2 July 2020, 12:24 | Updated: July 2, 2020, 5:46 PM
Government marriage guidelines, published as lockdowns around the coronavirus facility in England, advise against certain types of music. Here is what you can and cannot do.
The British government has announced new guidelines for marriages and civil partnerships in England, which prohibit singing, singing and playing certain musical instruments.
The rules, which take effect on July 4, come as the total number of coronavirus cases in the UK now stands at 313,483.
An estimated 250,000 ceremonies took place in the UK each year before COVID-19 hit, and during the pandemic many were canceled because large gatherings were banned. Now, the new guidelines give couples some hope, but remain restrictive, especially for wedding musicians.
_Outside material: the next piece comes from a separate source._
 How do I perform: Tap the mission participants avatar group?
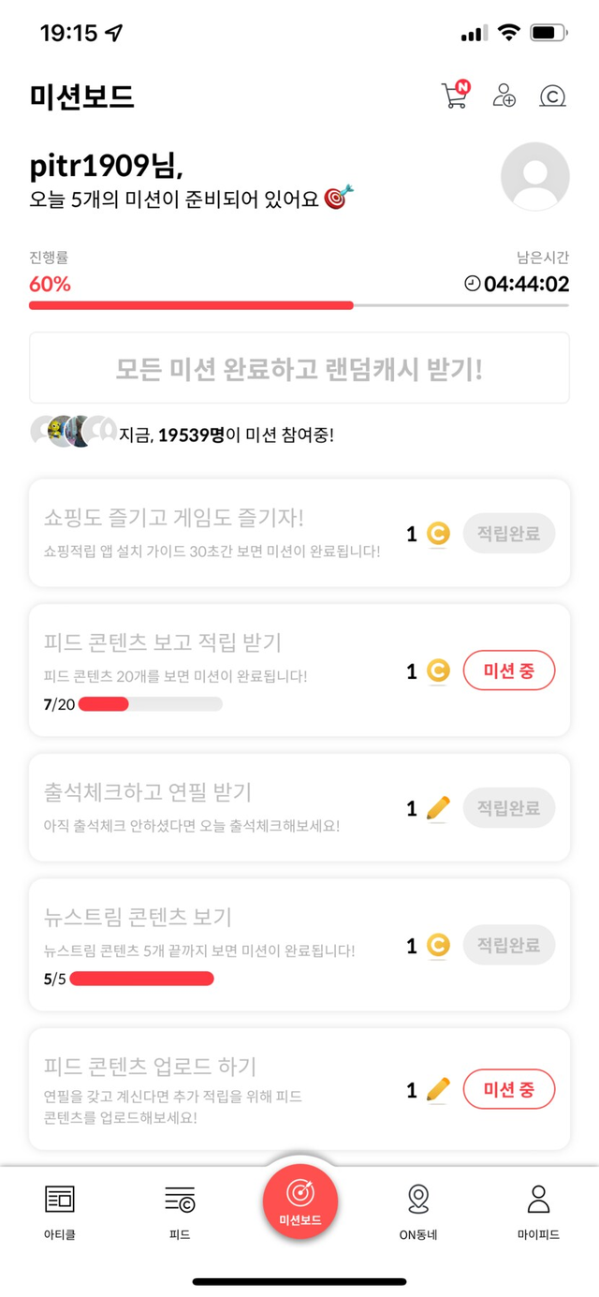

Click here for the latest coronavirus advice from the NHS>
Read more: Glyndebourne to stage an open-air opera house with a live audience this summer>
What are the new rules for music at weddings and civil unions?
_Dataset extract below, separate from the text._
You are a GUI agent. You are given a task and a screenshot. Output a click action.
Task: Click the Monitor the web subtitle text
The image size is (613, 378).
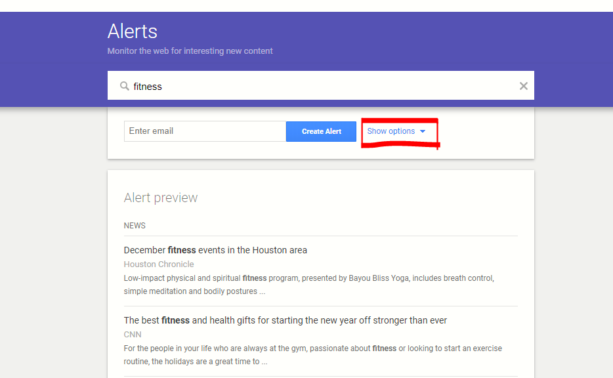[x=190, y=51]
The government said: “People should avoid singing, shouting, raising their voice and / or playing music at a volume which makes normal conversation difficult or which may encourage screaming,” citing “the increased risk of transmission through aerosols and droplets “. Later they say that windless and non-vocal instruments, for example the organ, are okay.
Here are the government tips for music at weddings:
To ensure the safety of guests and reduce the risk of transmission, small ceremonies are permitted, but must adhere to the following COVID-19 guidelines:
• Avoid singing, chanting, shouting, raising your voice and / or playing music at a volume that may encourage this – even if social distancing is observed or face coverings are used;
• Oral responses during marriages or civil partnerships should not be aloud;
• The playing of blown musical instruments should be specifically avoided, due to the increased risk of infection;
• The playing of unblown musical instruments, such as organs and pianos, is permitted – but these should be thoroughly cleaned before and after use;
• If necessary, only one person should be allowed to sing or chant, and the use of plexiglass screens should be considered to protect guests as they are easy to clean and will further prevent transmission;
• As common singing is no longer permitted, recordings are encouraged if available.
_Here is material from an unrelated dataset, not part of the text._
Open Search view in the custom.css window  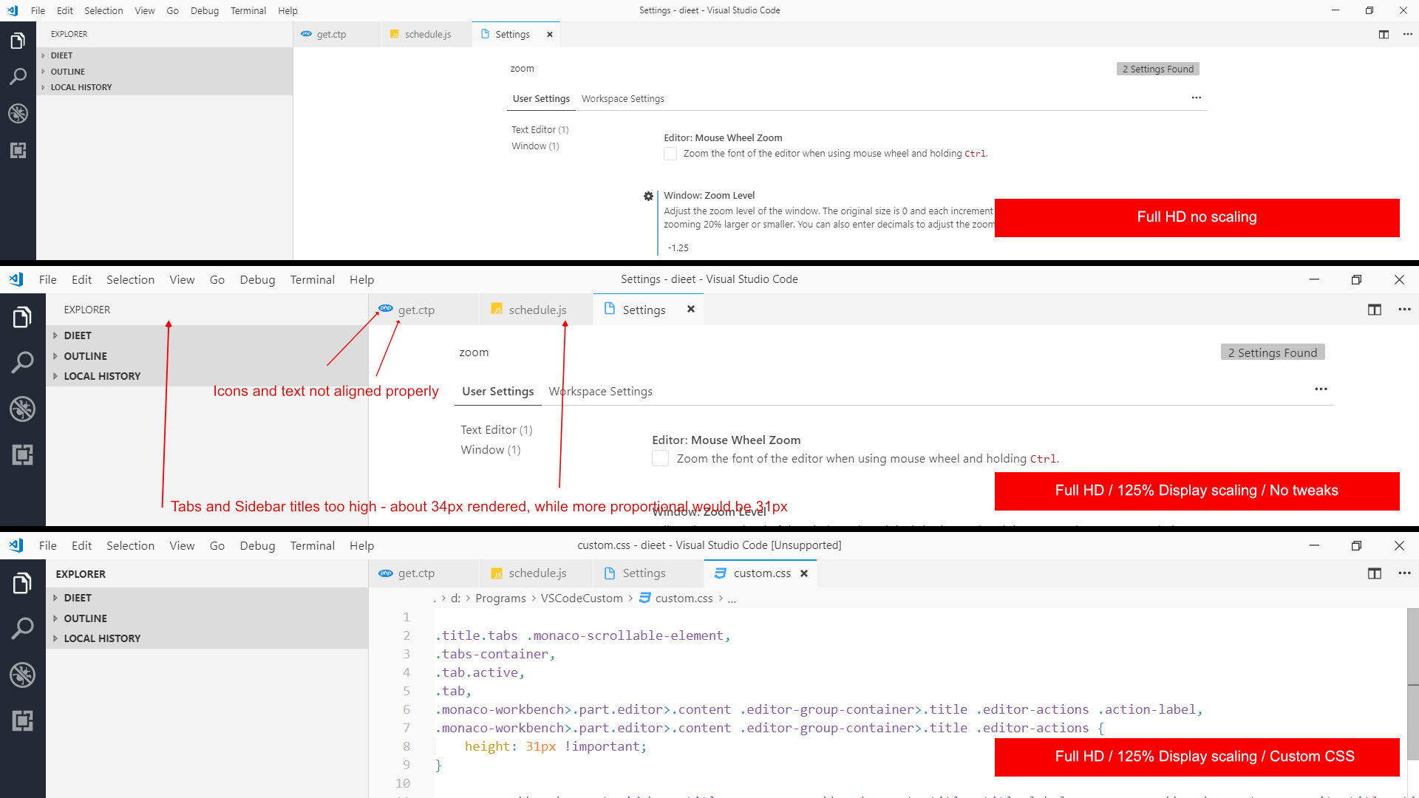[22, 629]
Read more: What music should you have at your wedding? >
With thousands of musicians struggling to find work and meet their financial needs during the coronavirus pandemic, the new guidelines regarding marriages and civil partnerships are likely to pose new challenges.
However, belief ceremonies, blessings, or other non-statutory ceremonies are not covered by the rules, and those wishing to conduct them have been encouraged to refer to separate government guidelines on gatherings.
Weddings expected to take place should now take place in a COVID-19 secure environment with social distancing, as short as reasonably possible, and with no more than 30 guests in attendance.